Until recently, Texas had no certification framework for Psychiatric Residential Youth Treatment Facilities, or PRYTFs. That changed in 2024, when the Texas Health and Human Services Commission created its first certification program. The state is now planning at least one publicly funded PRYTF in Jefferson County, which the commission expects to open in spring 2027. Those are important first steps, but they also underscore how recently Texas began rebuilding a level of care for youth that the state has long lacked.

For years, families seeking intensive psychiatric residential treatment faced limited in-state options, while juvenile probation departments increasingly found themselves supervising youth whose psychiatric needs exceeded the services available in their communities.

Joshua Beasley’s mother believes his brief transfer to Vernon State Hospital showed what her son needed all along: a secure psychiatric setting focused on treatment rather than detention.
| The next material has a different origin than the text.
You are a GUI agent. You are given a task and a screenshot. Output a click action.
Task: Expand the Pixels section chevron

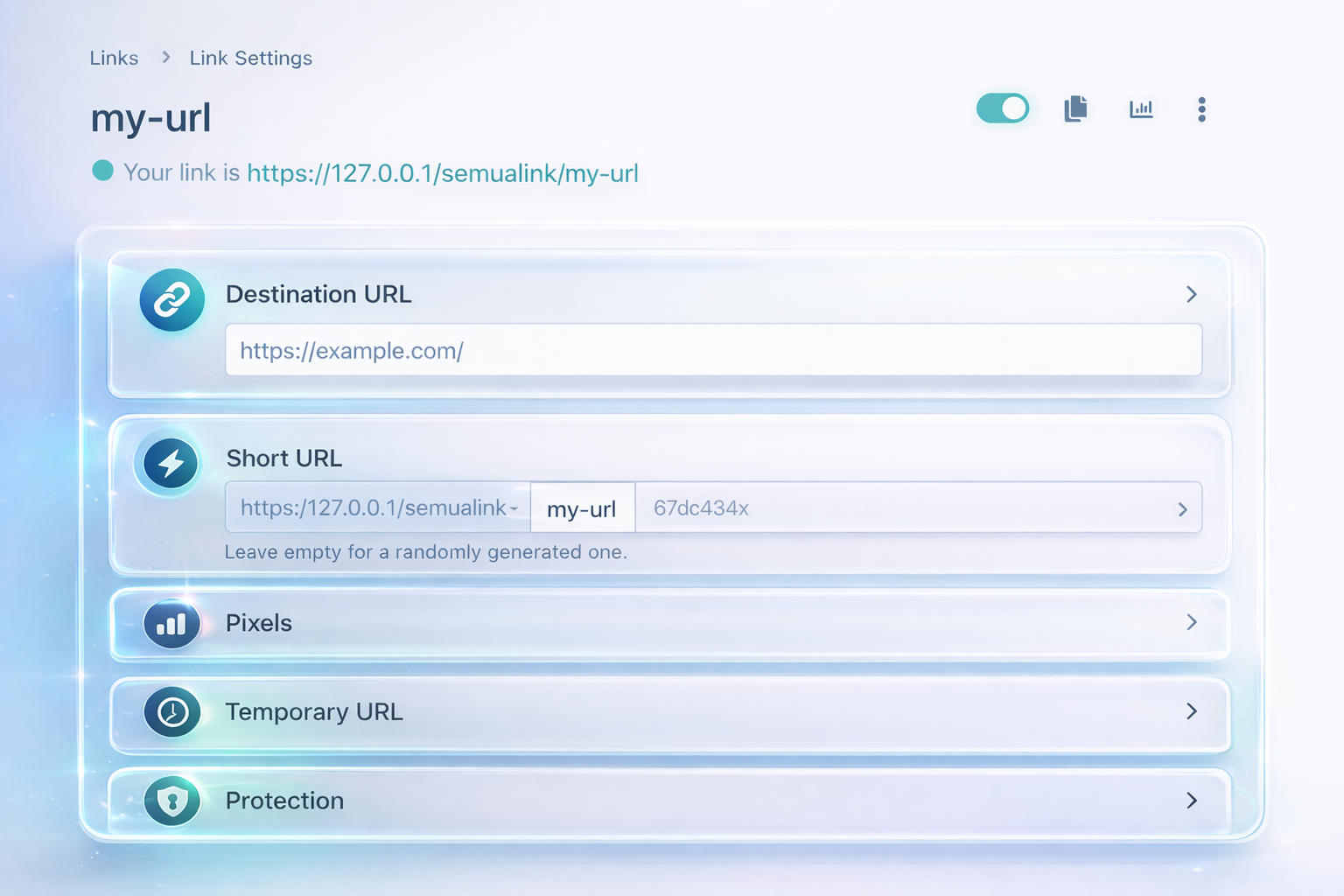coord(1191,622)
At Vernon, she said, “he was Josh again,” because he was receiving adequate psychiatric care. “If they would’ve kept him there like I requested,” she said, “he would still be alive today.”

Detention plays a necessary role for youth who commit crimes, but it is not designed to serve as the state’s primary placement for children with severe mental illness, suicidality, and self-harm.

If we want fewer high-need youth entering juvenile detention, we must rebuild the intensive residential treatment continuum that has quietly disappeared over the past decade. Only then will detention stop functioning as the default answer for young people whose needs exceed what families, schools, probation departments, and outpatient services can provide.